The conversion rate will initially be 23.4151 shares of BridgeBio’s common stock per $1,000 principal amount of Notes (equivalent to an initial conversion price of approximately $42.71 per share of BridgeBio’s common stock). The conversion rate is subject to adjustment in some events but will not be adjusted for any accrued and unpaid interest. In addition, following certain corporate events that occur prior to the maturity date, BridgeBio will, in certain circumstances, increase the conversion rate for a holder who elects to convert its Notes in connection with such a corporate event.

BridgeBio may not redeem the Notes prior to the maturity date, and no sinking fund is provided for the Notes.

If BridgeBio undergoes a fundamental change (as defined in the Indenture), holders may require BridgeBio to repurchase for cash all or any portion of their Notes at a fundamental change repurchase price equal to 100% of the principal amount of the Notes to be repurchased, plus any accrued and unpaid interest to, but excluding, the fundamental change repurchase date.

The Indenture contains customary terms and covenants, including that upon certain events of default occurring and continuing, either the Trustee or the holders of not less than 25% in aggregate principal amount of the Notes then outstanding may declare the entire principal amount of all the Notes plus accrued special interest, if any, to be immediately due and payable.

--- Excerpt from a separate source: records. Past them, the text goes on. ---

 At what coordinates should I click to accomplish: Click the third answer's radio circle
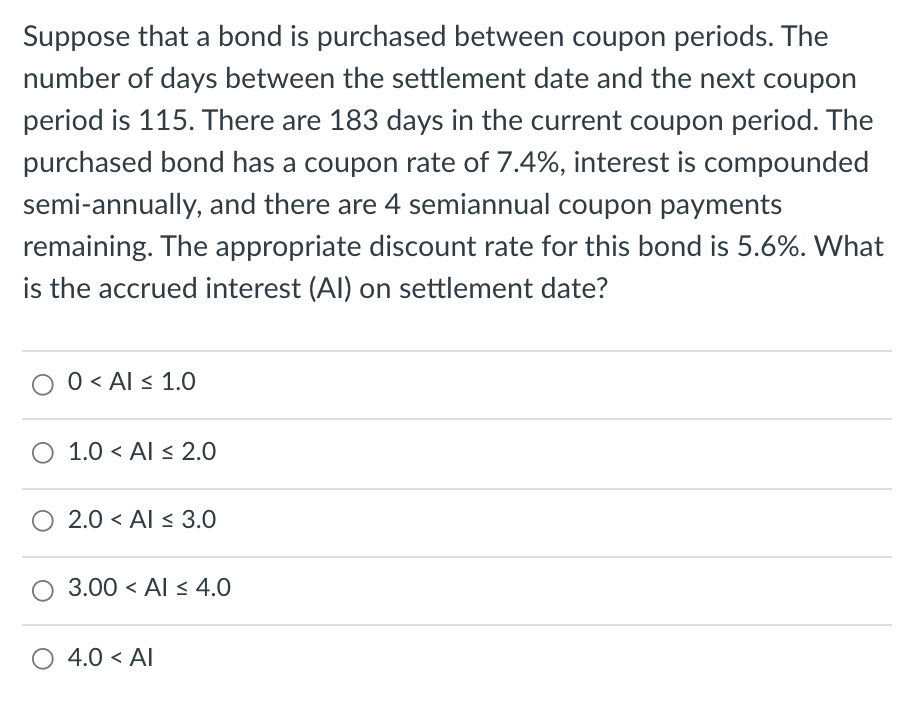pos(42,520)
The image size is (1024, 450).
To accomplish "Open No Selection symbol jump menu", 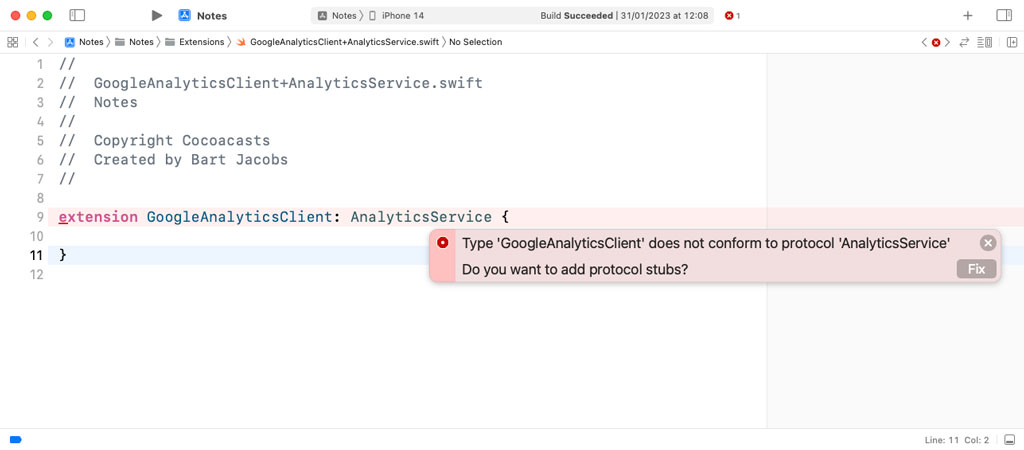I will point(475,42).
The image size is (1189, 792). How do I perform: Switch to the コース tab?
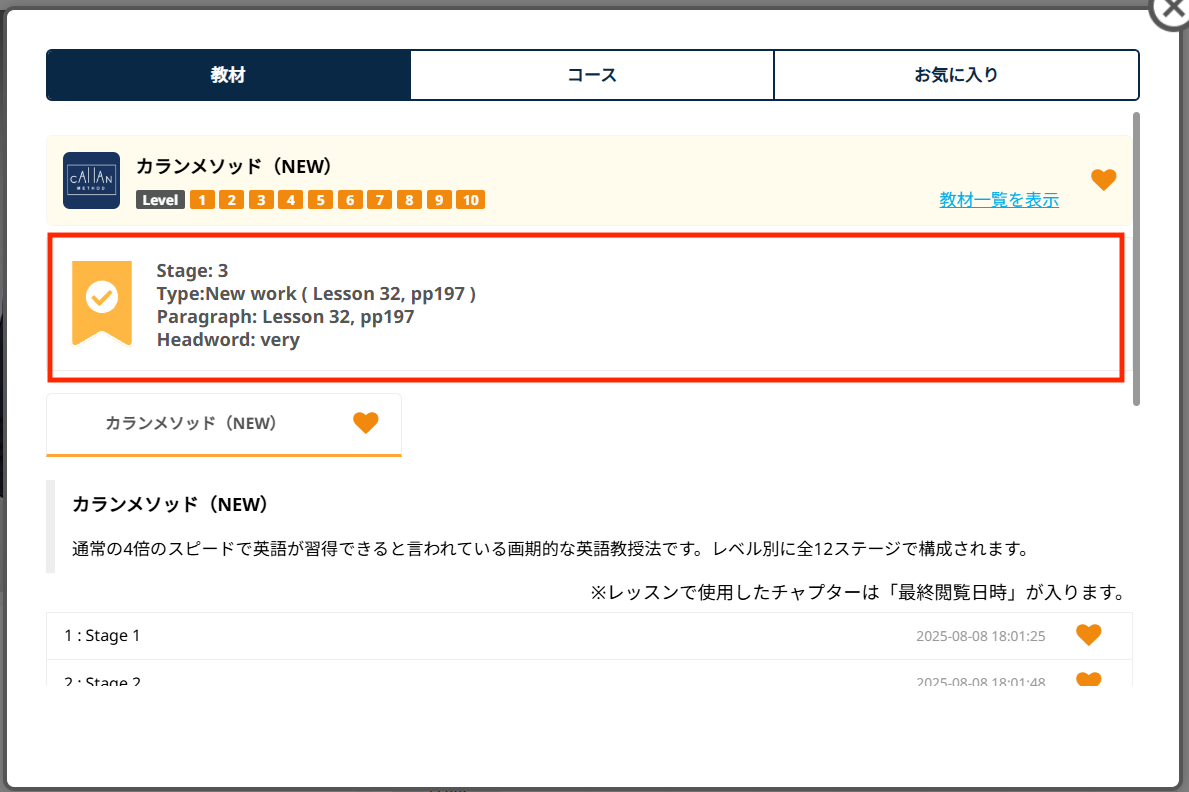[592, 75]
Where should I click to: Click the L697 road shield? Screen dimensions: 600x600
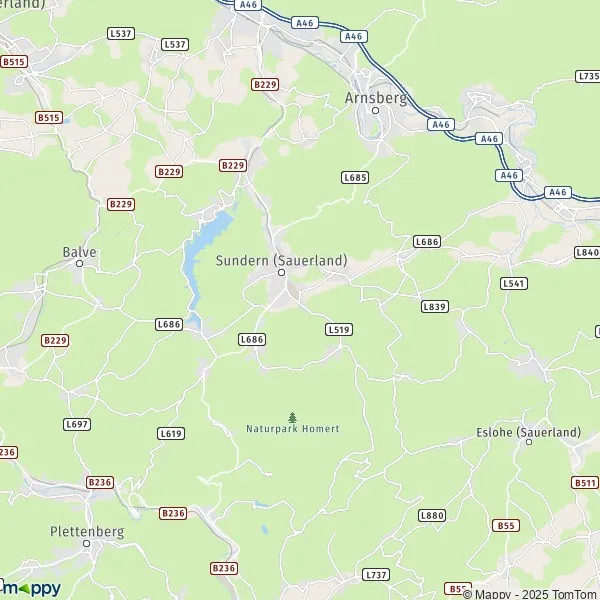click(77, 424)
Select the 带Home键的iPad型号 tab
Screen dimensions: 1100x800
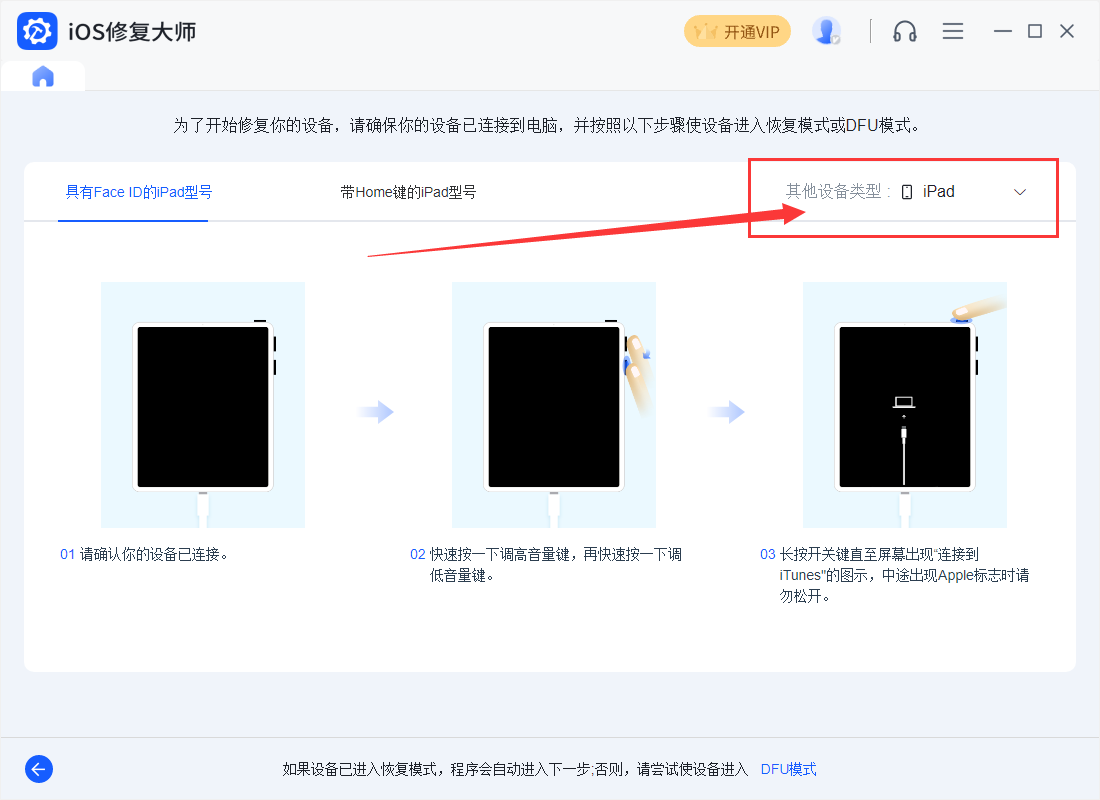pyautogui.click(x=408, y=192)
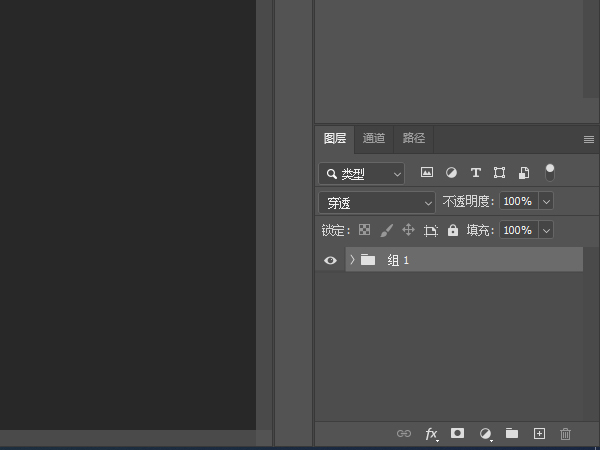Add a layer mask
The height and width of the screenshot is (450, 600).
[458, 433]
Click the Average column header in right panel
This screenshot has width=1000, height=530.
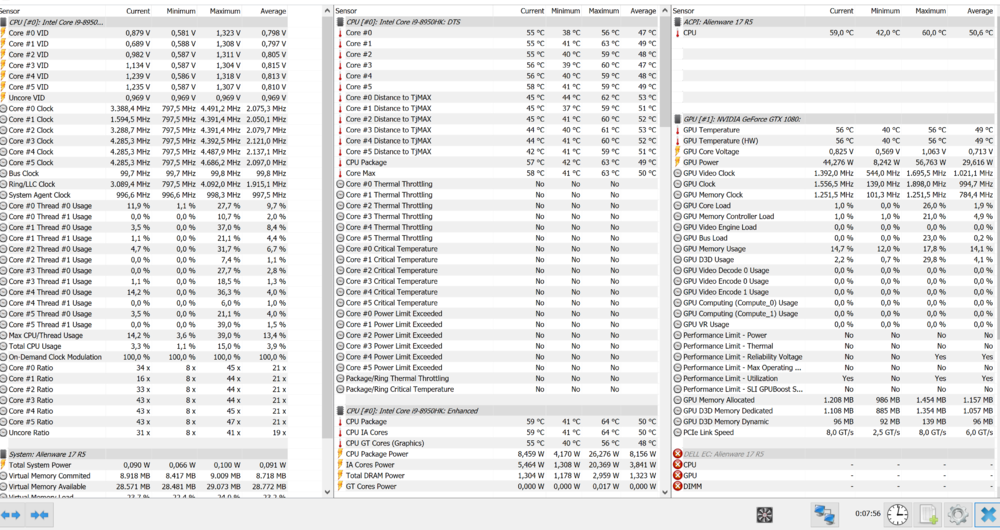[x=977, y=10]
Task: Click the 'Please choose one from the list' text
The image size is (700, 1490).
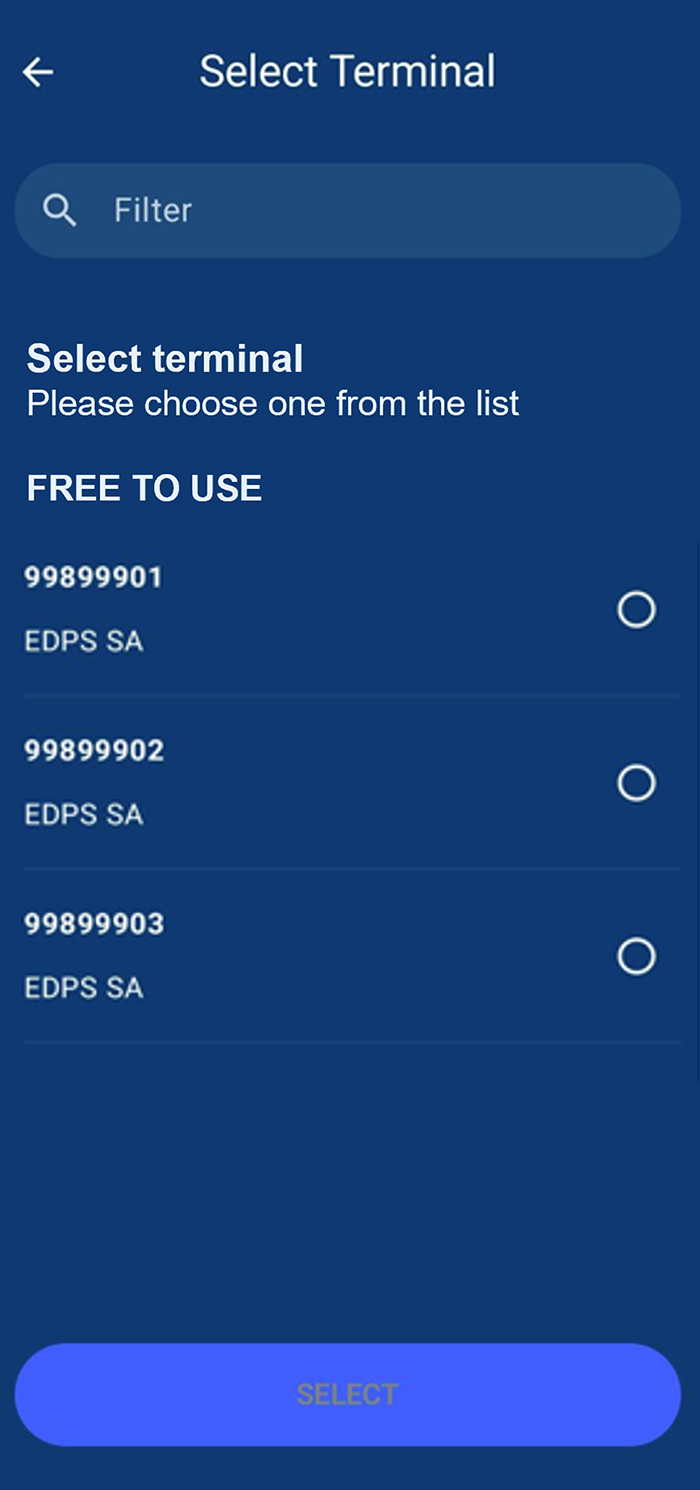Action: click(273, 403)
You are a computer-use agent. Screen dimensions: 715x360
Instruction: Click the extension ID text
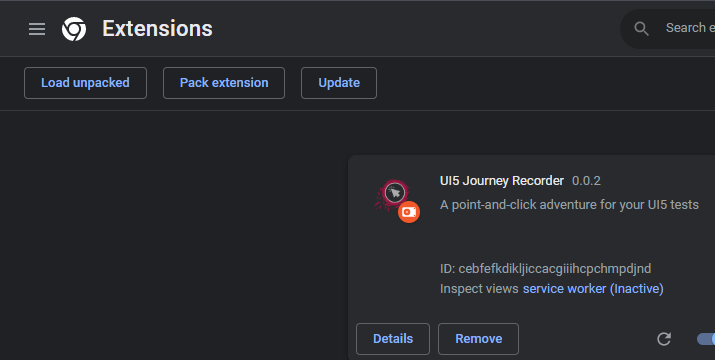(x=545, y=269)
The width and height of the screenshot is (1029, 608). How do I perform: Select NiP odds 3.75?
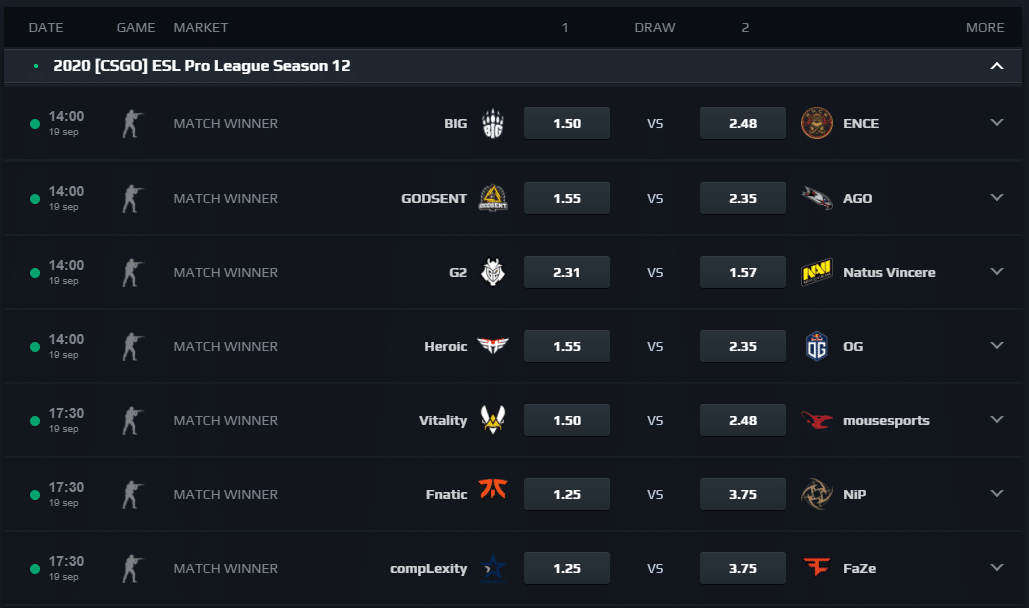coord(743,494)
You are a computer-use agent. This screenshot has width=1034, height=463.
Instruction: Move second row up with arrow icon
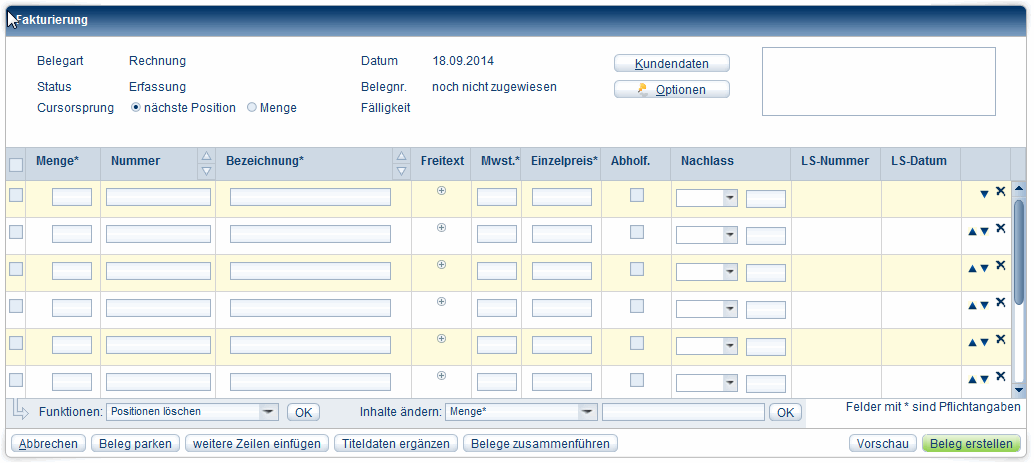coord(972,231)
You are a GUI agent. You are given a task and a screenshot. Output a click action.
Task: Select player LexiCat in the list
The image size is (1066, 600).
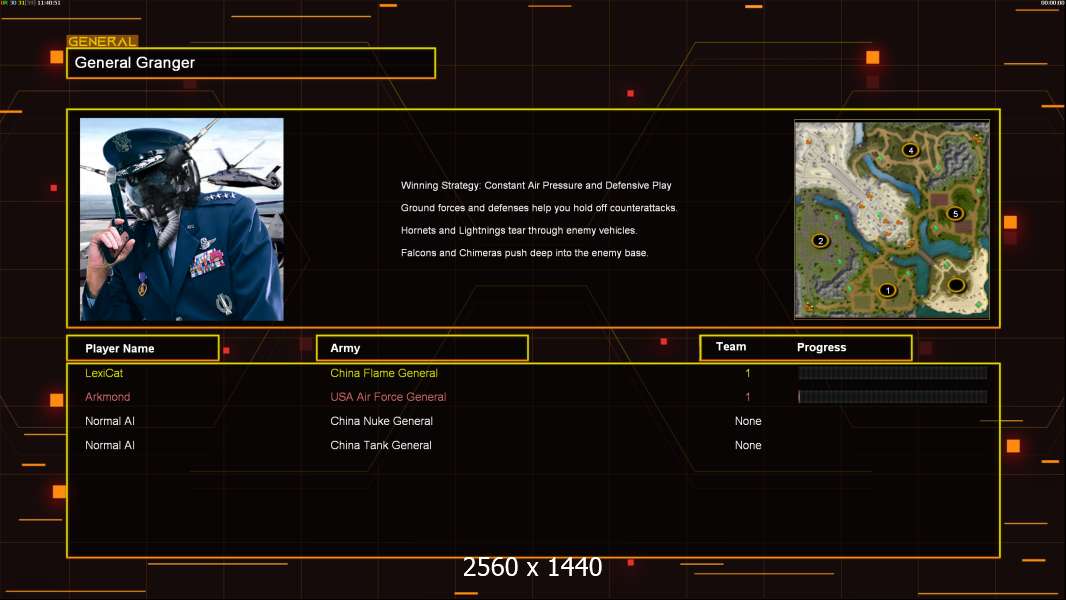[x=104, y=373]
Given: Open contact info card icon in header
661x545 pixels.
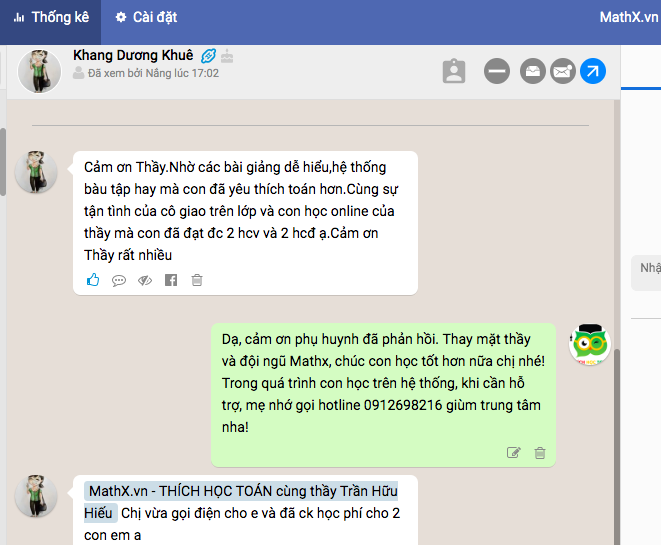Looking at the screenshot, I should pyautogui.click(x=454, y=71).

The Notes are BridgeBio’s general unsecured obligations and rank senior in right of payment to all of BridgeBio’s indebtedness that is expressly subordinated in right of payment to the Notes; equal in right of payment with all of BridgeBio’s liabilities that are not so subordinated; effectively junior to any of BridgeBio’s secured indebtedness to the extent of the value of the assets securing such indebtedness; and structurally junior to all indebtedness and other liabilities (including trade payables) of BridgeBio’s subsidiaries.

A copy of the Indenture and form of Note are filed as Exhibit 4.1 and Exhibit 4.2, respectively, to this Current Report on Form 8-K and are incorporated by reference herein. The foregoing description of the Indenture and Notes does not purport to be complete and is qualified in its entirety by reference to such exhibits.